▸ **WRITTEN TASK**
Output the data below word for word, beginning at the line that contains "Open help icon on 3-day forecast tab" and ending at the line that contains "[x=406, y=163]", with both of those lines included. Omit the pictures from your answer.

▸ **PROVIDED DATA**
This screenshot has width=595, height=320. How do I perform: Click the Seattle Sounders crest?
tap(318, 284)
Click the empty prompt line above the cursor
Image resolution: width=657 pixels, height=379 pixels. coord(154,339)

---

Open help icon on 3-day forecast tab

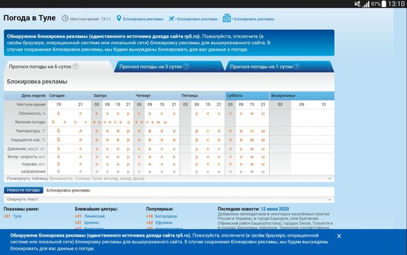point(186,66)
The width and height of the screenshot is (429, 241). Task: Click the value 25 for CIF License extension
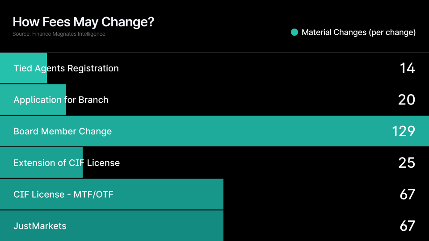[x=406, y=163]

...

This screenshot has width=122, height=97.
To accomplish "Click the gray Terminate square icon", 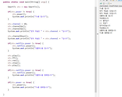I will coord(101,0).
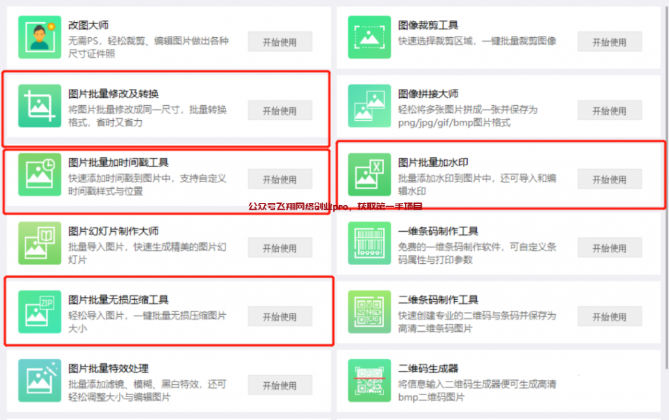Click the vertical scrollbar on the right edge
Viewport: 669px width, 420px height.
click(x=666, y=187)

▸ **ANSWER FOR THIS EXERCISE**
Open help icon on 3-day forecast tab

point(186,66)
The width and height of the screenshot is (429, 241). Task: Click the value 25 for CIF License extension
[x=406, y=163]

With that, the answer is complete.